***** Data extract *****

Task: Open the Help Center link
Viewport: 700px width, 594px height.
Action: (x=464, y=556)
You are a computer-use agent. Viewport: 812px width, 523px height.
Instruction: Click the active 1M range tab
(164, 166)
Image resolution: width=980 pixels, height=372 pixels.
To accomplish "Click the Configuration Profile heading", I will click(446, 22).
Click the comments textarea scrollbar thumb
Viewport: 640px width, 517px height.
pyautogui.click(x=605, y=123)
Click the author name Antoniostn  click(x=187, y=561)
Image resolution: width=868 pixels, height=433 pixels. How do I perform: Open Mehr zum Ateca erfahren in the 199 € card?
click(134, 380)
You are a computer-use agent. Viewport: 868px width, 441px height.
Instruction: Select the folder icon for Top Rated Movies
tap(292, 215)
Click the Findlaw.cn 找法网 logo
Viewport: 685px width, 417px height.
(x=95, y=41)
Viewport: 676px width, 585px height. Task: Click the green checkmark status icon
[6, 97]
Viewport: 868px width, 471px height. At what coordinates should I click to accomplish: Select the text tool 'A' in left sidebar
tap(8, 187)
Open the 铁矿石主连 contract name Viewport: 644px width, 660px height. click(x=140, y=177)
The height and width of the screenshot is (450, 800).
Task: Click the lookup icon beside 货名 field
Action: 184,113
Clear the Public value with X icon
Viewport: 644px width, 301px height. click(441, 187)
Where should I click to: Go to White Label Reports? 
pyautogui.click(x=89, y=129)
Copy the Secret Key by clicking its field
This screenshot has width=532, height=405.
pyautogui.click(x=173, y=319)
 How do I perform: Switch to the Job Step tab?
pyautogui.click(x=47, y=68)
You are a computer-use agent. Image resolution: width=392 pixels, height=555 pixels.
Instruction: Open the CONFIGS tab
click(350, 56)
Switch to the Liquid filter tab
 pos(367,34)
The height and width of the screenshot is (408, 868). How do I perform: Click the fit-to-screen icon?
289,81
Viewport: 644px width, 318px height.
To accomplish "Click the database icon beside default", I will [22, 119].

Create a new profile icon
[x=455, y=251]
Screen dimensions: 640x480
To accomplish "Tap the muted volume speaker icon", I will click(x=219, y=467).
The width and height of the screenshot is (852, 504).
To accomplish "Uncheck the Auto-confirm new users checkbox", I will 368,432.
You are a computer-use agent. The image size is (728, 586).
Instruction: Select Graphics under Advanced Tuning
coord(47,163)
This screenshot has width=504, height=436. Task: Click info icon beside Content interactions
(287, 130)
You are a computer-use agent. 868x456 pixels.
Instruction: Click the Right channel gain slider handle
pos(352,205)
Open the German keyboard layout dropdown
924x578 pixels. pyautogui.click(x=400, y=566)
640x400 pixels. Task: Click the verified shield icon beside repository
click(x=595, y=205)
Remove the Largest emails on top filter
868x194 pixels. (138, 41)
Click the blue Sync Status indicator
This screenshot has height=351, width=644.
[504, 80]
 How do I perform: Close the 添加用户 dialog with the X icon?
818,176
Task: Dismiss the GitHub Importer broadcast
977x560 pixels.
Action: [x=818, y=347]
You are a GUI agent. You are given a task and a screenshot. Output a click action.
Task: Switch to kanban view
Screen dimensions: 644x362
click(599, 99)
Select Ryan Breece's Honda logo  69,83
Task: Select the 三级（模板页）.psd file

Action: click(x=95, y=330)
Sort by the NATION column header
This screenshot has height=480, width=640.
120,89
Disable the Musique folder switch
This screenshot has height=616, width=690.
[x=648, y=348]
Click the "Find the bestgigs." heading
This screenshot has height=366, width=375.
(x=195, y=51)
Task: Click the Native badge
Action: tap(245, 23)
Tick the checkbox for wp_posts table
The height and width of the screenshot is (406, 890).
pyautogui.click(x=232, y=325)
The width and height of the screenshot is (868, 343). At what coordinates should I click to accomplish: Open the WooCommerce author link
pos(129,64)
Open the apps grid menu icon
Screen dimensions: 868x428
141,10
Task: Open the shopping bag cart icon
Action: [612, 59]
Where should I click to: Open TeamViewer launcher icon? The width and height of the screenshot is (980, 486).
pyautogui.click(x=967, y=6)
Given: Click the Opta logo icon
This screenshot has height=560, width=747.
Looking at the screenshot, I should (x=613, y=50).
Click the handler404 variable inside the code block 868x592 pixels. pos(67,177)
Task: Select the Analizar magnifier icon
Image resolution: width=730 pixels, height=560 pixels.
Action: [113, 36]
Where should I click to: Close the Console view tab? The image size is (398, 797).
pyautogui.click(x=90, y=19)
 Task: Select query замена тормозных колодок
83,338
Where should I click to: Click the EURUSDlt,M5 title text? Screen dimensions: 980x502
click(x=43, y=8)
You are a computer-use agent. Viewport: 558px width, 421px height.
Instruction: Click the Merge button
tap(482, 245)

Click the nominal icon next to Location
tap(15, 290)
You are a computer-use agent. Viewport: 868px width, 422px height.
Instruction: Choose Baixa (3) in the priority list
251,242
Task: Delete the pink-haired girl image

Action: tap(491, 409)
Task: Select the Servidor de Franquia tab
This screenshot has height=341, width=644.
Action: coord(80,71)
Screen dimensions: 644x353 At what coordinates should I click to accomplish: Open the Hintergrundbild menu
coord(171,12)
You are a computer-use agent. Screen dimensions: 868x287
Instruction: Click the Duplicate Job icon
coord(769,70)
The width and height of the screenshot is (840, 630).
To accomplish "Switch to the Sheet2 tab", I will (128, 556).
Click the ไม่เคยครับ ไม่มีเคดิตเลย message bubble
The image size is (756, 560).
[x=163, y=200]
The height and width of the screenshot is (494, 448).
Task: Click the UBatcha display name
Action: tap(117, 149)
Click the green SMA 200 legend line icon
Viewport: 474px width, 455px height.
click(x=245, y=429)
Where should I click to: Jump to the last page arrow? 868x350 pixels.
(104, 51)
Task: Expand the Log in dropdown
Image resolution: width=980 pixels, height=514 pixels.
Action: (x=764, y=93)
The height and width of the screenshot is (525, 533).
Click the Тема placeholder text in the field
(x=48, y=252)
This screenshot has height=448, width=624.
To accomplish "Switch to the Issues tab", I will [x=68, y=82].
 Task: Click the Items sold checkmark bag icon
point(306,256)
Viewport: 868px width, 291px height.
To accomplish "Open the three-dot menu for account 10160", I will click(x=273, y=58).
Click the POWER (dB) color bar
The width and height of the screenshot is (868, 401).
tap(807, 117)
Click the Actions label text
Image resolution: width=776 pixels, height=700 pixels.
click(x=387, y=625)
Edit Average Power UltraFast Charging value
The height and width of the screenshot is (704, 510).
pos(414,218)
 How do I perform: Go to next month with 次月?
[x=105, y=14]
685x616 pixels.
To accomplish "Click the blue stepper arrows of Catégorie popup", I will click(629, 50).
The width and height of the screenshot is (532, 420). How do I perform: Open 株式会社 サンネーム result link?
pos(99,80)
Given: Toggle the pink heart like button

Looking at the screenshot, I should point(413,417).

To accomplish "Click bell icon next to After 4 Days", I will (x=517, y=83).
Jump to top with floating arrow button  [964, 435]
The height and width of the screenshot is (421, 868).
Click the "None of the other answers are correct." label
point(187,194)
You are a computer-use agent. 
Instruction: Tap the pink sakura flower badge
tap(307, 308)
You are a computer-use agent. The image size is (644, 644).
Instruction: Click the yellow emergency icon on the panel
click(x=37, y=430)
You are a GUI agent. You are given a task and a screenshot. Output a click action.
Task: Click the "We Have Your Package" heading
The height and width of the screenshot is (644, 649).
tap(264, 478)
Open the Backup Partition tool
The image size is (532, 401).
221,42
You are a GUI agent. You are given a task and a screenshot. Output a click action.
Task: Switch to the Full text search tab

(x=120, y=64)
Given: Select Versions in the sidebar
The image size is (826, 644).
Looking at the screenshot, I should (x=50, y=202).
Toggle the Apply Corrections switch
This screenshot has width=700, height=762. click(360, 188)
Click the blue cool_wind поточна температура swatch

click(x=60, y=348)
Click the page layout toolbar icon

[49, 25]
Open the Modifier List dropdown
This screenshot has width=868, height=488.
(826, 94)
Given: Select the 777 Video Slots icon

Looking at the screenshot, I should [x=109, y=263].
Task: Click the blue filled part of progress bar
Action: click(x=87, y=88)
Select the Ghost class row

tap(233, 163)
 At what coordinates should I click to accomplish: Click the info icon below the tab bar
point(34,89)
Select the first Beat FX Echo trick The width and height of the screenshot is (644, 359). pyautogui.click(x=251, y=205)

*****

About this task » Display each line of the data where "computer" occurs.

Worked solution »
You are a computer-use agent. Viewport: 812px width, 523px height.
You are a computer-use agent. Viewport: 868px width, 441px height.
You are a computer-use agent. Image resolution: width=392 pixels, height=555 pixels.
You are a computer-use agent. The image size is (728, 586).
You are a computer-use agent. 868x456 pixels.
You are a computer-use agent. Viewport: 558px width, 421px height.
You are a computer-use agent. Viewport: 868px width, 422px height.
You are a computer-use agent. Screen dimensions: 868x287
You are a computer-use agent. 
You are a computer-use agent. The image size is (644, 644).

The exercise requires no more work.